• **Brief**: Please give back word for word the lines of the material below between the line containing "Instruction: Uncheck Show" and the line containing "The width and height of the screenshot is (777, 639).", inclusive.

• **Extracted data**:
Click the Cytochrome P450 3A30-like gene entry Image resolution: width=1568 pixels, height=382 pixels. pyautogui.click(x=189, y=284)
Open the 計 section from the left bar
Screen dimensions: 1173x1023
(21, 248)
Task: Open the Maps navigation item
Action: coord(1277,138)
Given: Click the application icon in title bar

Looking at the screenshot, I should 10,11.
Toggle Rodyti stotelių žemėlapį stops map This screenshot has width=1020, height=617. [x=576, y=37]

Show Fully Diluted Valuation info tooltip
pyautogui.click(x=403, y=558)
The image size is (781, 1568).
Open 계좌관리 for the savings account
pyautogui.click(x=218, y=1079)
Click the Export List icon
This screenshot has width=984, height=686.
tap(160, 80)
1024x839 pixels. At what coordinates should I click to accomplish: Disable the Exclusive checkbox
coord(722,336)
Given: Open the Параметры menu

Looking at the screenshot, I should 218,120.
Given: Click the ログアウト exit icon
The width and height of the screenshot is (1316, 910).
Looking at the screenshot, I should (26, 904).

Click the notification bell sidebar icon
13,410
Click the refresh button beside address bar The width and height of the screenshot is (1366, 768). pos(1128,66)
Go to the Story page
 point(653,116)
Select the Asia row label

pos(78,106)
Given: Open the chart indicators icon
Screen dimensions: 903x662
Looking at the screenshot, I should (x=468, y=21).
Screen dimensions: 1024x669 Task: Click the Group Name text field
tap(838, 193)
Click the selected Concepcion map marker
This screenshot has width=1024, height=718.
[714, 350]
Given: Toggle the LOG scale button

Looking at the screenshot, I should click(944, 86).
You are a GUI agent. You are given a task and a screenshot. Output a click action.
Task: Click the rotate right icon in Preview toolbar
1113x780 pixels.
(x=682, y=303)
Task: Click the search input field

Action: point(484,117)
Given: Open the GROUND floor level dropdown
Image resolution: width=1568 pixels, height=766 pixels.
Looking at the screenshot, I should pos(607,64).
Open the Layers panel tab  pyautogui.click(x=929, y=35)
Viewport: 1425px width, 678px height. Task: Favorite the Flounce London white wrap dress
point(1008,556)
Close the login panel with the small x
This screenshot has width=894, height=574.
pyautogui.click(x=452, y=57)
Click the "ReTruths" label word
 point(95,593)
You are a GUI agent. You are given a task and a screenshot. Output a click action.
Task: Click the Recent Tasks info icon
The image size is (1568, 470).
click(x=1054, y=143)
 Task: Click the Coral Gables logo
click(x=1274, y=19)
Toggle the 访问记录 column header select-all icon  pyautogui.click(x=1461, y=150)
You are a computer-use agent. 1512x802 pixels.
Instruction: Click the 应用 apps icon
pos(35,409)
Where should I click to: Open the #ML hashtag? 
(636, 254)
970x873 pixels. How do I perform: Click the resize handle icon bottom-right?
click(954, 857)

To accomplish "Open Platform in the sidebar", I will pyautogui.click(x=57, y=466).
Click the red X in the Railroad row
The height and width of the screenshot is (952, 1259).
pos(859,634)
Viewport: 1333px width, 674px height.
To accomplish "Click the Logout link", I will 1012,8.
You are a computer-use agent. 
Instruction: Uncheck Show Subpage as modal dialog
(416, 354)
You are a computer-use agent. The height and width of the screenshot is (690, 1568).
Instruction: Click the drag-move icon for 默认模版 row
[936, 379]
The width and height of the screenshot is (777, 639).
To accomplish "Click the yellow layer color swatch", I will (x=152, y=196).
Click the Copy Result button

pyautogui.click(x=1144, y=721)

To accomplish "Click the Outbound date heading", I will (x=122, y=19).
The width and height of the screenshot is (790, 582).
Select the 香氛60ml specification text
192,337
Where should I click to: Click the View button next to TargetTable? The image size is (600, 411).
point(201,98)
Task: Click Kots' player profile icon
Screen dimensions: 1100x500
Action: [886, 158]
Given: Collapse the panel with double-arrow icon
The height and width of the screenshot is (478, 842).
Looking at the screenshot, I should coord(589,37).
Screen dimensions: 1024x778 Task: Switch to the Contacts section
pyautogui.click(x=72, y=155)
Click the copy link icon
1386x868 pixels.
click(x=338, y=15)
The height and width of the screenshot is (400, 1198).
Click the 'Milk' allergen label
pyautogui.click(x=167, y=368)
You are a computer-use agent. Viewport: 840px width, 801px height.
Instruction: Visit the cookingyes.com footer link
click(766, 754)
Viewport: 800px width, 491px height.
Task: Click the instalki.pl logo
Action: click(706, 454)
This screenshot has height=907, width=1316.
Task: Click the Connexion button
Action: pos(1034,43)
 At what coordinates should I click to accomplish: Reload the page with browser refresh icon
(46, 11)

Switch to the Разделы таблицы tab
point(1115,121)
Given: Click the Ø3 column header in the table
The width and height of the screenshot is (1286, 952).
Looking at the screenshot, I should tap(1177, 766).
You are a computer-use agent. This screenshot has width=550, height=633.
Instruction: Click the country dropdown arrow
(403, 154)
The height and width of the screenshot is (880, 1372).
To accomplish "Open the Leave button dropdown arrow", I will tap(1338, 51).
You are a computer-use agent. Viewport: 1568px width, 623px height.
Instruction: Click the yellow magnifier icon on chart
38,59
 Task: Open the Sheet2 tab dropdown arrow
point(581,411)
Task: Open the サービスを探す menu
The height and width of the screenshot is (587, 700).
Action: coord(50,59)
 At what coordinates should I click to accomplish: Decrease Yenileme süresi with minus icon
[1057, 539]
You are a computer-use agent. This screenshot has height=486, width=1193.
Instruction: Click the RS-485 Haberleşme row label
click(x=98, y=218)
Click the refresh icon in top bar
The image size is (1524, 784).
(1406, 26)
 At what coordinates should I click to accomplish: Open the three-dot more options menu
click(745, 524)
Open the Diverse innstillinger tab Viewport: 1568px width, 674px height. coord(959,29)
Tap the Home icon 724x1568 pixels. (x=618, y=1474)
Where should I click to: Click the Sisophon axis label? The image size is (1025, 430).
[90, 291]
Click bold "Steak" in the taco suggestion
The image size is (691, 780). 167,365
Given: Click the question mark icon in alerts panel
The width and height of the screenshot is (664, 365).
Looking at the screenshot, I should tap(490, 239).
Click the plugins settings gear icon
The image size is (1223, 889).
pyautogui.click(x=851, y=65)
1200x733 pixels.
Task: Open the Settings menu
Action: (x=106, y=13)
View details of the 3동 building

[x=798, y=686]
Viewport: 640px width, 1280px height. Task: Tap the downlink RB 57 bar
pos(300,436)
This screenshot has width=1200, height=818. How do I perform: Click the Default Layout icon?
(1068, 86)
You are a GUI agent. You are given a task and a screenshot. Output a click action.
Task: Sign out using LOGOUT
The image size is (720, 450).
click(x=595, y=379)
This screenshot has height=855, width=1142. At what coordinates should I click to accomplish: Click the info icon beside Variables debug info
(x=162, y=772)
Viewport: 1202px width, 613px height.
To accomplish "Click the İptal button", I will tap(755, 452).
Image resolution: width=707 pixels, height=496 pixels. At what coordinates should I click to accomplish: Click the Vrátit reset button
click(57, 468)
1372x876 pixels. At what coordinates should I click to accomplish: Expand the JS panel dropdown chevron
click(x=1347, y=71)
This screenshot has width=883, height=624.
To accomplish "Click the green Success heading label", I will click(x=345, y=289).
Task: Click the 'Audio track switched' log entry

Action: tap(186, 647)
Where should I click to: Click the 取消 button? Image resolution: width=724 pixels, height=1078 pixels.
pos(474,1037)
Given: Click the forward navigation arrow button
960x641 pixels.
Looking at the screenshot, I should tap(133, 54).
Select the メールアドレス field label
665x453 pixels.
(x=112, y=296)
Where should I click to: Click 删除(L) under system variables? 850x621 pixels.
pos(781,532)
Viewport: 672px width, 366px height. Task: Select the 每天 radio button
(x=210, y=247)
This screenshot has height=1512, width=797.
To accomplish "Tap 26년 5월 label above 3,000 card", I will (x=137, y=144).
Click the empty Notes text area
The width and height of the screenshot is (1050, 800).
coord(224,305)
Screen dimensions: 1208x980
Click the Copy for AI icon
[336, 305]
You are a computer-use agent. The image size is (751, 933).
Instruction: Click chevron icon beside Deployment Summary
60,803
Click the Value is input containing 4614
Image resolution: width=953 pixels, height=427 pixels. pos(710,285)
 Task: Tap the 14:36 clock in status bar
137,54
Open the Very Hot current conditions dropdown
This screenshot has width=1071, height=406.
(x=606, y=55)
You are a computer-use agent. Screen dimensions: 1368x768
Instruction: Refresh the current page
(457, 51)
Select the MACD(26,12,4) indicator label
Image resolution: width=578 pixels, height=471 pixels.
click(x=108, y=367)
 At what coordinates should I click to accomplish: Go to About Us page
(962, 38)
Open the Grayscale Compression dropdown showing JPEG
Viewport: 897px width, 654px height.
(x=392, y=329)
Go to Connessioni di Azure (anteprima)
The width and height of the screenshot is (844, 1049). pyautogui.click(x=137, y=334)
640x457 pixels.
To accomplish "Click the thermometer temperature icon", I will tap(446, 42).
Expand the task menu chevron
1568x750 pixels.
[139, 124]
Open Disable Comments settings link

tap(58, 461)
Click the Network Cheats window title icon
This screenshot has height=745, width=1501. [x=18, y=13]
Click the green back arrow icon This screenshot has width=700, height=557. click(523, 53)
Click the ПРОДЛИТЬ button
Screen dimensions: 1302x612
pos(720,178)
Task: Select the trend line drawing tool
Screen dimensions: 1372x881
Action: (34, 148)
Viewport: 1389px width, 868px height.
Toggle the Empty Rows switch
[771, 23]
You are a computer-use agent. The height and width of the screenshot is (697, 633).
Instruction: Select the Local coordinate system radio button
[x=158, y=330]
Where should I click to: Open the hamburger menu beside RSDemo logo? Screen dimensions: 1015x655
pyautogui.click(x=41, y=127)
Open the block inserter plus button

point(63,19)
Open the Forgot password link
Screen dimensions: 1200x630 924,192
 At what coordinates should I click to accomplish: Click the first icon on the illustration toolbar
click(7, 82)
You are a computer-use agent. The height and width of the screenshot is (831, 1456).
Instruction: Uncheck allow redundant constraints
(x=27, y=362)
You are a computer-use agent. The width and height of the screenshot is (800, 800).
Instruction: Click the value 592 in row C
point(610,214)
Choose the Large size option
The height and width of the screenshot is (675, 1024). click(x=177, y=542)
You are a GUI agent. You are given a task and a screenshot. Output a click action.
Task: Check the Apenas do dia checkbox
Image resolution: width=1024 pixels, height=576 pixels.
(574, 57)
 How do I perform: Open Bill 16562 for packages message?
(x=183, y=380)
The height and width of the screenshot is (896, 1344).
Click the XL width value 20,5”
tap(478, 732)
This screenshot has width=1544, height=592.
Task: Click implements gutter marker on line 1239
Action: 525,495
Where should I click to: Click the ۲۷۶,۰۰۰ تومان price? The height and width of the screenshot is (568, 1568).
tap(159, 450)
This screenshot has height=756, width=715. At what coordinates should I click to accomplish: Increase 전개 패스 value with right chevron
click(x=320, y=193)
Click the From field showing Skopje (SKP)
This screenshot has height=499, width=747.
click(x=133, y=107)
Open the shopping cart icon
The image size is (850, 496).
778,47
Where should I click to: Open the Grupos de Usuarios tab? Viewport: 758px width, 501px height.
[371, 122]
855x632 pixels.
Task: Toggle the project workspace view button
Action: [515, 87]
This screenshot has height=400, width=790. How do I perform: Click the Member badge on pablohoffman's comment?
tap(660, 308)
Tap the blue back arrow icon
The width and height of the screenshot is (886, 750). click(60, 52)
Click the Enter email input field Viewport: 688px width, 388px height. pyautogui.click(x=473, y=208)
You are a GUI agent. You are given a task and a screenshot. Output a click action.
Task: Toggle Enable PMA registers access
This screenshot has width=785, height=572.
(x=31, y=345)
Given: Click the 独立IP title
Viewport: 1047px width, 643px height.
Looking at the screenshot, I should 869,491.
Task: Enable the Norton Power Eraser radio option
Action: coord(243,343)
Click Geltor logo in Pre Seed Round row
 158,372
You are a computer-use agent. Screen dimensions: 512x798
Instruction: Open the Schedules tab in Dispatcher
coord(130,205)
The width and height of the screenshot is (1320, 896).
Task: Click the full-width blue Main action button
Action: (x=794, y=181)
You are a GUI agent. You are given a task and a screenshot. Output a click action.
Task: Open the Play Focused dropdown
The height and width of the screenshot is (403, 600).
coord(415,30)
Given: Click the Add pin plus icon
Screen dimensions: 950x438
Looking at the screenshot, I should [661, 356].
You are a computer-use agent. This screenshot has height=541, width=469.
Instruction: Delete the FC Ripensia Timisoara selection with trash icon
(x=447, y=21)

• **Response to the task**:
Instruction: Uncheck Show Subpage as modal dialog
(416, 354)
You are a computer-use agent. The height and width of the screenshot is (690, 1568).
Instruction: Click the drag-move icon for 默认模版 row
[936, 379]
The width and height of the screenshot is (777, 639).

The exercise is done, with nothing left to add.